"CBO Found Little Savings In Obama’s MedPAC Proposal, Now What?"
After the CBO’s Douglas Elmendorf suggested that the current health care bills do little to control long-term health care spending, the administration doubled down on its MedPAC-on-steroids proposal. Establish a panel of medical professionals, allow the new committee to push through MedPAC like payment reforms without too much Congressional interference and you ‘bend the cost curve,’ the administration enthusiastically argued.
But on Saturday, the CBO scored the President’s Independent Medicare Advisory Council (IMAC) proposal and identified few actual savings:
CBO estimates that enacting the proposal, as drafted, would yield savings of $2 billion over the 2010–2019 period (with all of the savings realized in fiscal years 2016 through 2019)….In CBO’s judgment, the probability is high that no savings would be realized, for reasons discussed below, but there is also a chance that substantial savings might be realized. Looking beyond the 10-year budget window, CBO expects that this proposal would generate larger but still modest savings on the same probabilistic basis.

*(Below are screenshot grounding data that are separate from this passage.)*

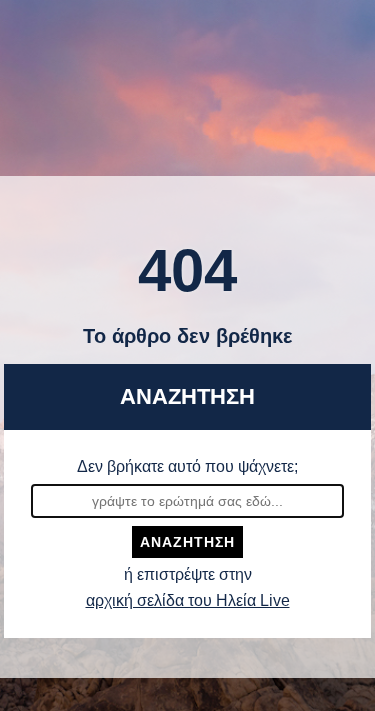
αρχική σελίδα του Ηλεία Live (188, 600)
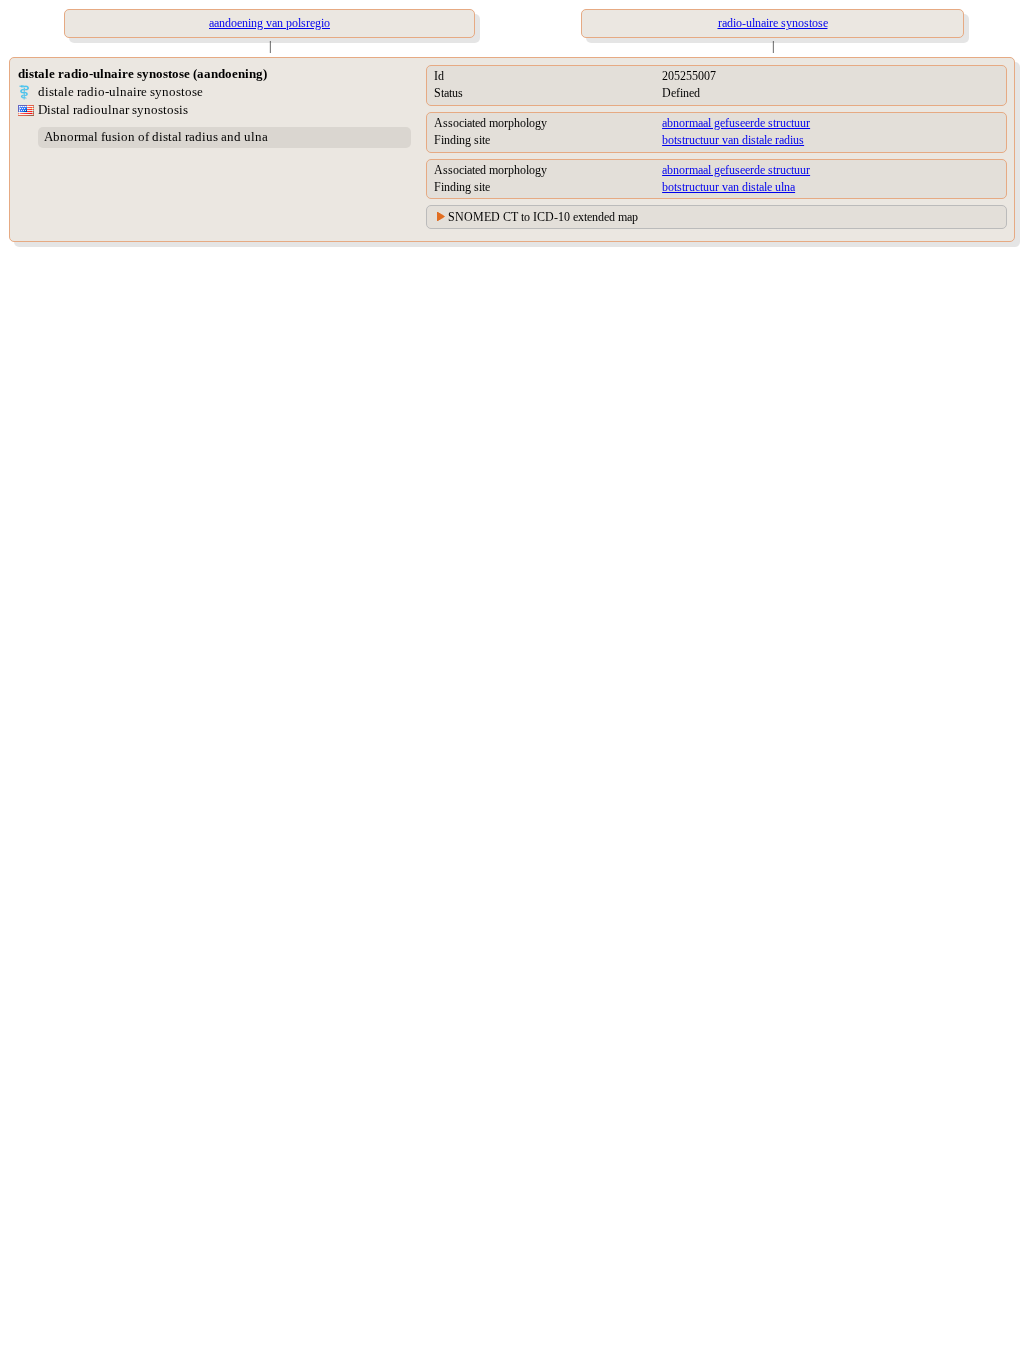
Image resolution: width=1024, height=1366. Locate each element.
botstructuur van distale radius (733, 140)
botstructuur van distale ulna (728, 187)
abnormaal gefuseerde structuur (736, 123)
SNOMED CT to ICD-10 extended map (543, 217)
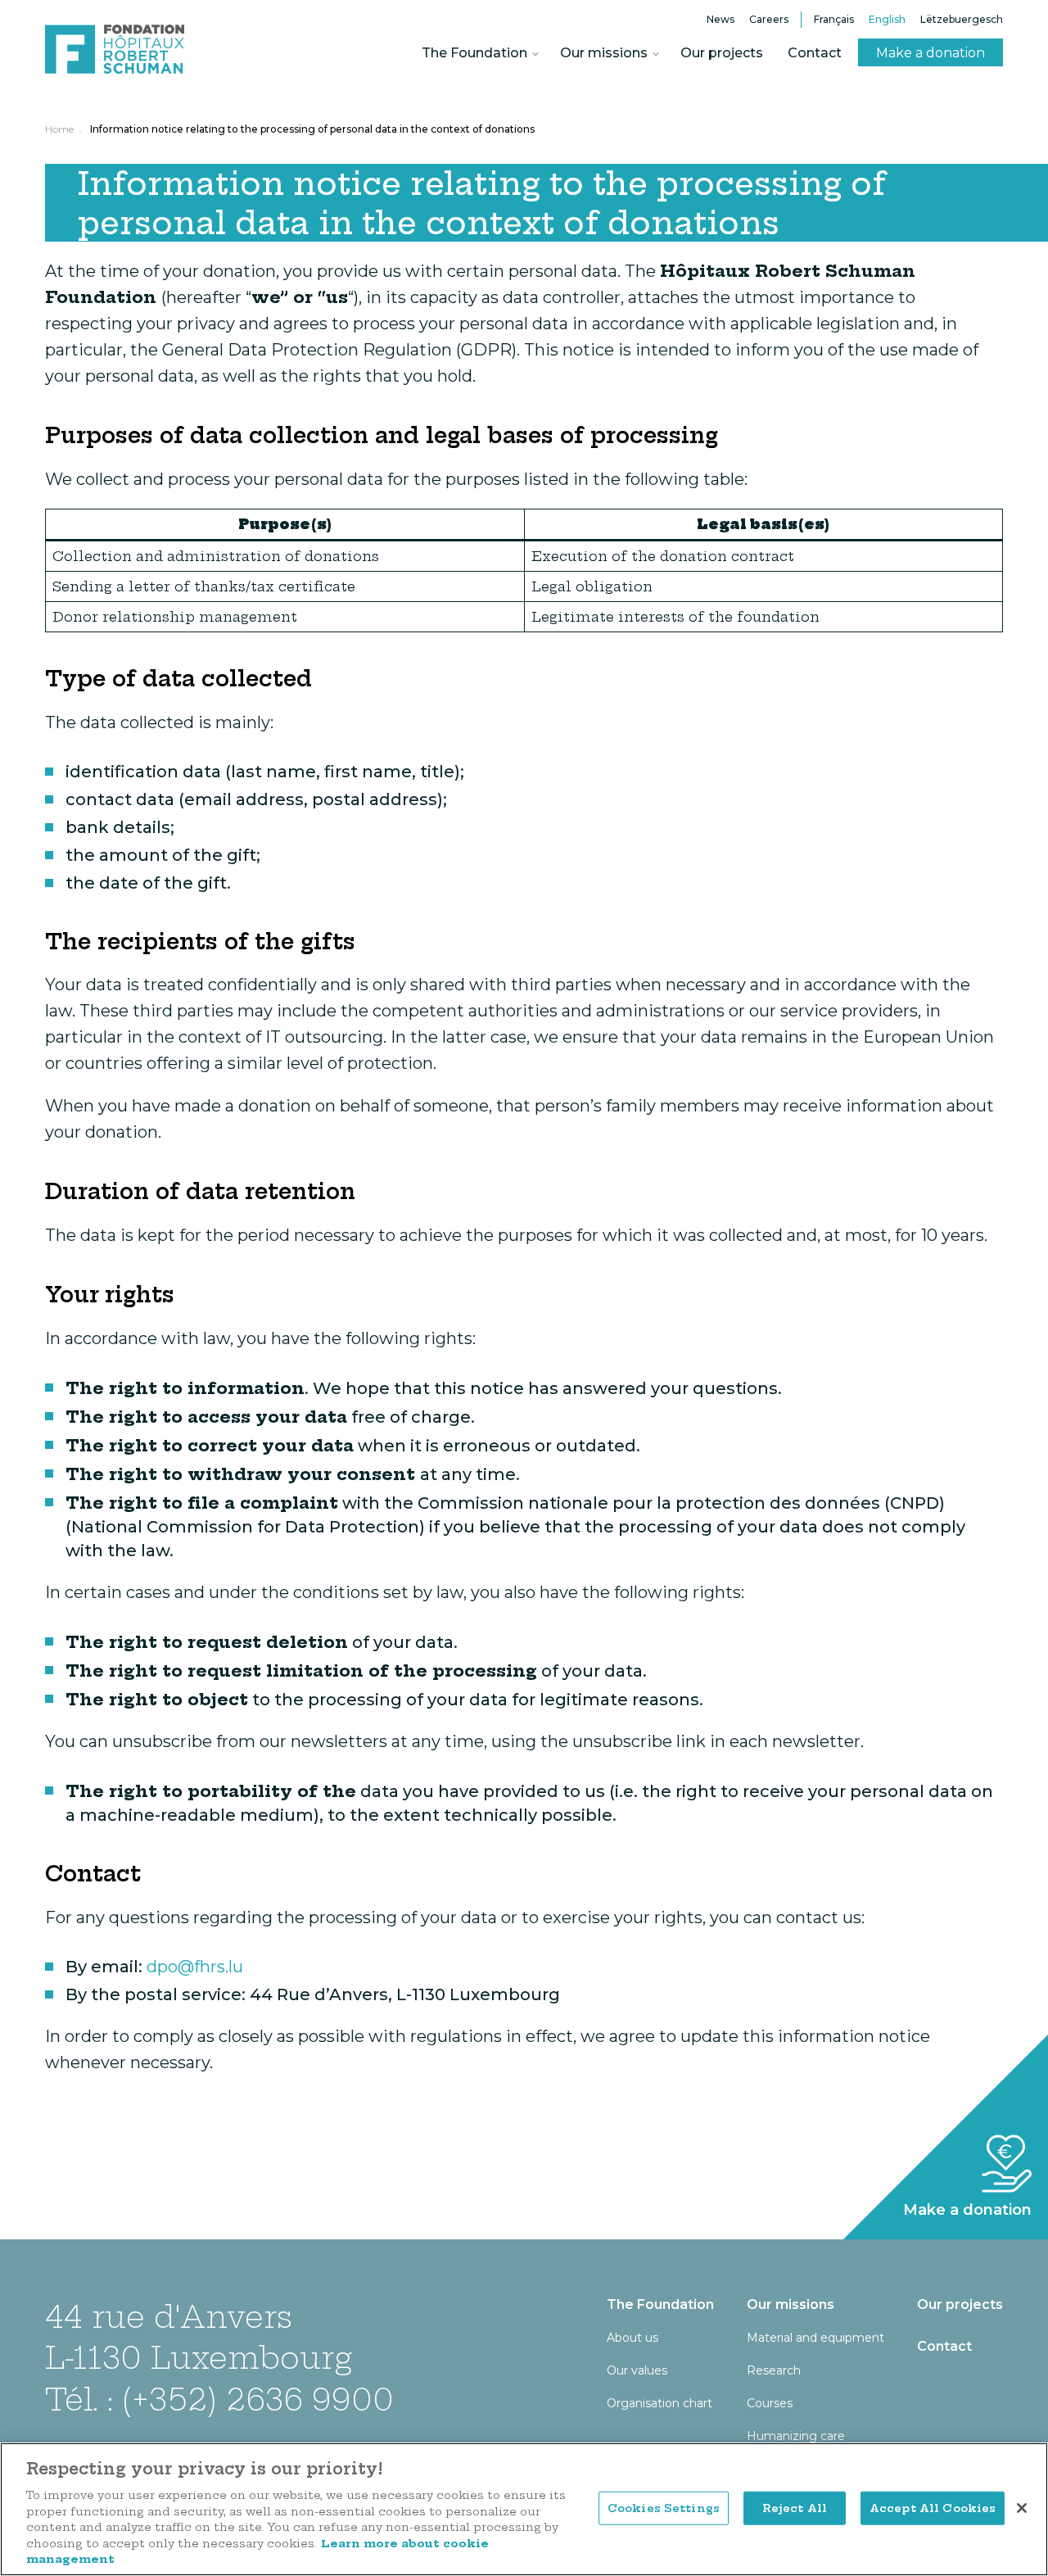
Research (774, 2370)
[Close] (1022, 2508)
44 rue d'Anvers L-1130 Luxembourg (198, 2337)
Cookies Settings (664, 2507)
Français (834, 19)
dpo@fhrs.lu (195, 1966)
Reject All (794, 2507)
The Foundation (474, 53)
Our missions (604, 53)
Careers (768, 19)
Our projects (721, 53)
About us (632, 2337)
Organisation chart (659, 2403)
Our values (637, 2370)
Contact (815, 53)
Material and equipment (815, 2337)
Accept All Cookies (933, 2507)
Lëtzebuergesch (961, 19)
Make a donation (930, 53)
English (887, 19)
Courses (770, 2403)
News (720, 19)
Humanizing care (796, 2436)
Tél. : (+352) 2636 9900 (219, 2399)
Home (59, 129)
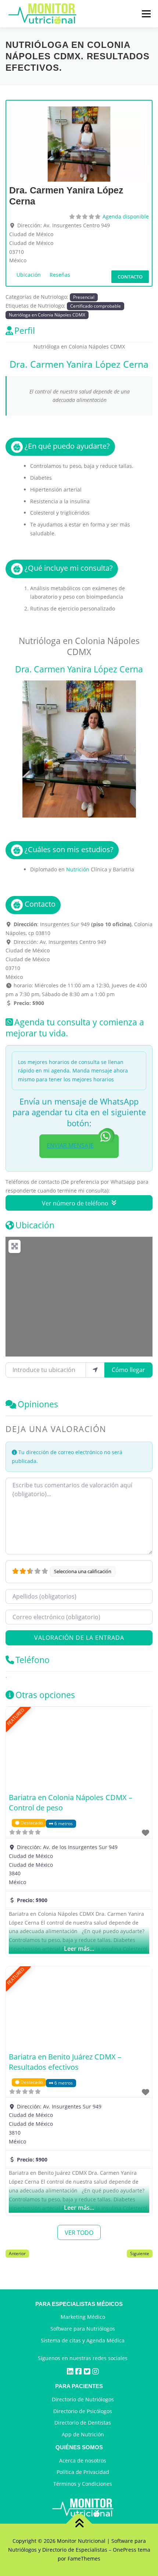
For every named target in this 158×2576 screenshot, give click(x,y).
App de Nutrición (83, 2434)
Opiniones (38, 1404)
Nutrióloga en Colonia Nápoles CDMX (47, 315)
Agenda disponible (126, 216)
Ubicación (29, 274)
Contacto (130, 276)
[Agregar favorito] (145, 1833)
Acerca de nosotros (82, 2460)
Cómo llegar (128, 1370)
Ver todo (79, 2233)
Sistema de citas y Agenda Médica (83, 2340)
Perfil (24, 330)
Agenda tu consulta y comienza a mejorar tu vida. (75, 1027)
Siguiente (139, 2253)
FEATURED (16, 1717)
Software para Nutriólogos (82, 2328)
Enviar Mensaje (70, 1145)
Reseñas (60, 274)
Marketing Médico (83, 2316)
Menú (146, 13)
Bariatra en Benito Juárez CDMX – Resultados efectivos (65, 2062)
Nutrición (77, 869)
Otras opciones (45, 1695)
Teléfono (32, 1660)
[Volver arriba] (79, 2524)
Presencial (83, 297)
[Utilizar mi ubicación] (95, 1369)
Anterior (17, 2253)
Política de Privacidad (83, 2471)
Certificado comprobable (95, 306)
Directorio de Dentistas (82, 2422)
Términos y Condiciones (82, 2483)
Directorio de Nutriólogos (83, 2399)
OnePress (124, 2549)
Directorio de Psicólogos (82, 2411)
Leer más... (79, 1949)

The estimate does not come as a great shock. As Jonathan Cohn explains, as far as the CBO is concerned, “there are a few changes guaranteed to bring down costs significantly over the long run: Change the tax exclusion for group health insurance, so that employers and employees alike have less incentive to purchase generous insurance; write into the law some kind of budget limit on federal health spending, perhaps in the form of automatic spending reductions that go into effect should federal spending get too high; force changes in the way health care is delivered, by pushing doctors into group practices that pay based on salary; change Medicare so that even senior citizens with generous Medigap plans have to pay higher cost-sharing.”
Cohn then suggests that the administration can either strengthen the proposal to achieve a higher CBO score or “ignore the CBO, given the inherent uncertainty in these projections, and to push ahead with the reform plans as they are already written.” Another alternative would be for the White House to produce its own report, in which former CBO chief Peter Orszag could explain why he believes IMAC is such a “game changer” and how the CBO has “a bias toward exaggerating costs and underestimating savings.” In other words, Orszag could defend the proposal and explain how it would produce system-wide savings.
Or, alternatively, as Cohn notes, the administration can design what David Cutler and Judy Feder have called a “fail safe option” that would kick in if productivity improvements, investments in health information technology and payment system reforms fail to slow the growth of health care spending and lower costs. Here is Feder explaining the proposal on CSPAN:
A commission would monitor health care spending and, if we’re spending more than a set target on health care, the panel would work to control spending by placing limits on Medicare spending, and controlling private spending. If the “trigger” is pulled, the actions would be self-executing (unless Congress overturns them), selected by experts (whether a commission or the Secretary of HHS) from a menu of pre-determined, scorable options, and consistent with savings throughout the system (not just shifting costs from government to private payers). Some in Congress may resent the sudden loss of authority, but this kind of mechanism would free the board from the politics of the moment, score better with the CBO (since we are now using a specific target of growth) and could even provide some much needed cover to the Blue Dogs who are oh-so-concerned about deficits and out of control health care spending.